Miami Beach is setting the pace on gambling for all of us
For all the right reasons, Miami Beach this week is to vote to keep casinos out of its city limits. The legislation should be passed, and then should become a model for every other government in Miami-Dade County to do the same thing.
The most important reason for every city to act now to bar gambling is that neither the state legislature nor county hall can be counted on to hold the gates against the constant battering ram of mega-casinos.
Each legislative session casino interests get closer and closer to breaking through the barriers, as they almost did this year.
Meanwhile, county government has just begun a partnership with Genting, the Malaysian casino giant that bought the old Omni mall and the former Miami Herald site with the stated purposes of putting a mega-casino on each site. In the new partnership, a Genting affiliate will build a 300-room hotel with plenty of operating space for a casino over a county bus terminal adjacent to the other two sites – clearing the way for not just one casino but a whole casino district.
Miami Beach, which thrives on the visitor industry, knows well what a wide-open casino could do to the upper-end visitors the city has come to attract more and more. Art Basel visitors and a Florida Atlantic City wouldn’t mix, and the huge loss to the community would be economic, sociological and cultural.
From Miami Beach, the blight would spread to the rest of the county. Despite the legislature’s decimation of Visit Florida in the just-ended legislative session, the economy of Miami-Dade, like the rest of this state, depends on visitors. Gambling is bringing in fewer visitors everywhere, and many of the high-end visitors who like the current climate of Miami-Dade would be repelled.
Because neither the state nor the county can be depended upon to hold the gates shut against casinos, the city is approaching its legislation as a land use and zoning matter, proposing planning and zoning regulations that would bar gambling uses. So even if the state were to legalize casinos, they couldn’t operate in Miami Beach based on land and zoning rules.
Again, every city should emulate Miami Beach. Then, if the state legalized them, casinos could enter unincorporated areas, leaving it to county hall to summon the wisdom and courage to also bar gambling – though Genting probably has too many county commissioners on its side already to make that happen.
Miami Beach’s planning analysis for this week’s legislation is instructive. It notes that while the legislature didn’t allow more casinos in Miami-Dade this year “there is always the possibility of special sessions or for new bills to be introduced in future legislative sessions. It is therefore important that the city’s comprehensive plan and land development regulations address casinos in the event that the State Legislature allows an expansion of gambling or casinos at some point in the future.”
As for legality, the analysis concludes that the city is well within both its home rule and police powers to adopt the proposed zoning and comprehensive plan amendments.

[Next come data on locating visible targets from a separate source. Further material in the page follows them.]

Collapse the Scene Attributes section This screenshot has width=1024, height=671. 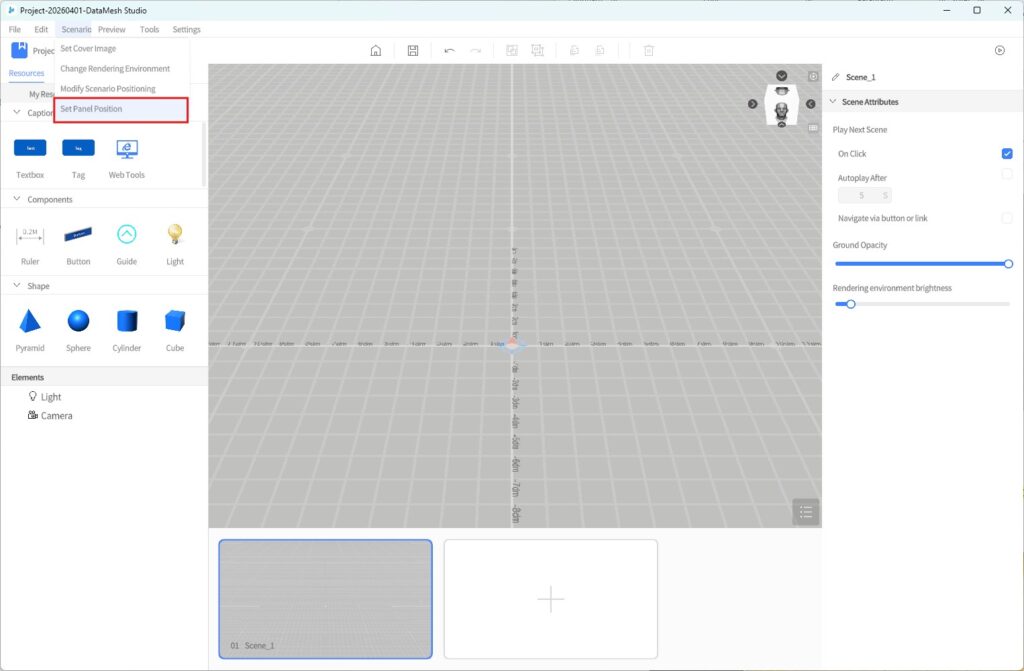(x=833, y=102)
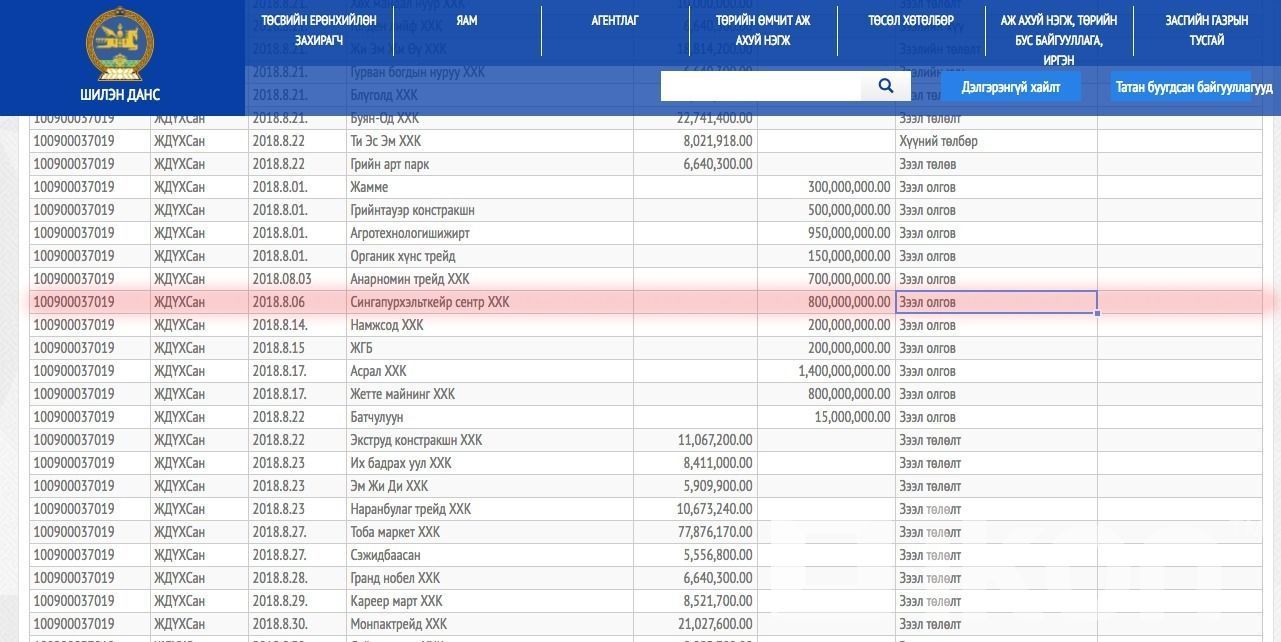The height and width of the screenshot is (642, 1281).
Task: Select the Засгийн газрын тусгай menu
Action: click(x=1206, y=30)
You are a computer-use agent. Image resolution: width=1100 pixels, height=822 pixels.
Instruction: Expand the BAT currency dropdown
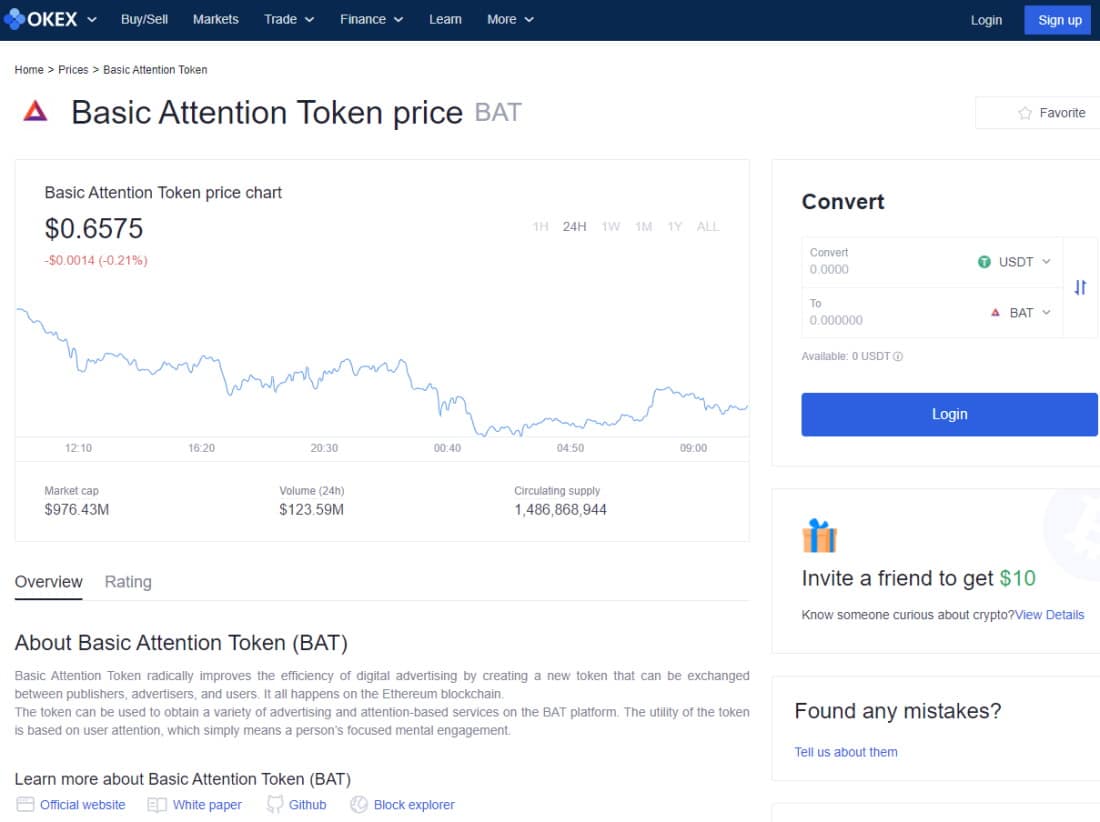1021,313
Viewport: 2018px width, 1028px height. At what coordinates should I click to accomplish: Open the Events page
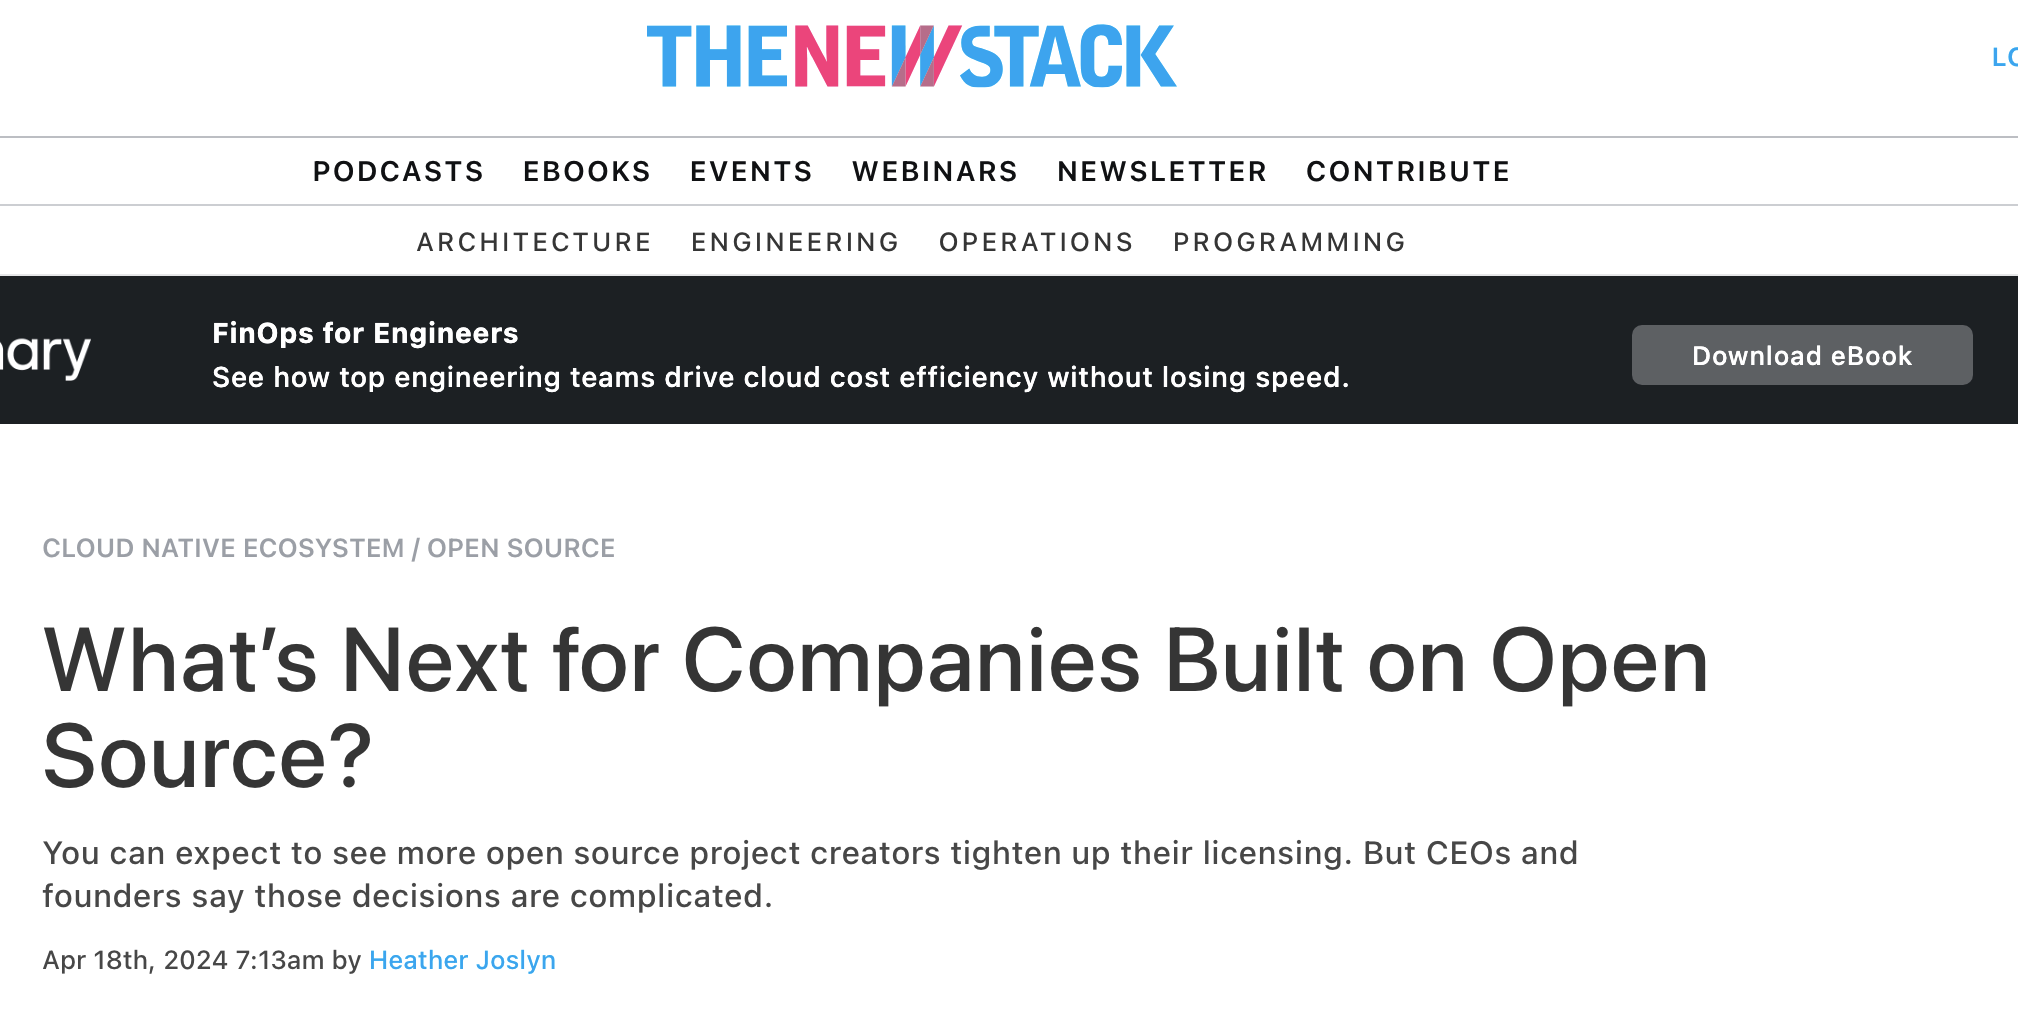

The legislative analysis notes not only the well-documented social ills of gambling but the economic danger to the rest of the tourist industry: casinos are designed to keep the guests inside their facilities, not seeing the community and its attractions. That would imply that local spending per visitor would drop markedly in a casino economy, so even with the same number of visitors local incomes would fall.
The first airing of the three city measures is today (5/11) – the Planning Board is to review them and send them to the city commission for a 2 p.m. hearing tomorrow (5/12) at city hall. The city commission’s vote will be preliminary, meaning final action would come after the commission, as it should, passes the items this week.
These measures, all ordinances, won’t be engraved in stone. Future city commissions could be swayed to undo what this commission should do now – erect gambling barriers. We should be counting on the state constitution to protect us – but we can’t, because as the city analysis notes, a future legislature could open the doors wide to gambling.
The casino interests will never stop trying to get in. Each step they take inside will lead to another and another.
The only defenses are to pass local measures like Miami Beach’s today and then have constant vigilance. Not only are we protecting our visitor economy but the lifestyle that keeps us here.
People pick the lifestyle they prefer. Of this we are certain: Atlantic City is selling very few multi-million-dollar condos. The big money comes here already, and comes to live as well as to visit. We have nothing to gain, and everything to lose, with casinos.
It’s appropriate that Miami Beach show leadership and lead the way. Who knows the visitor industry better?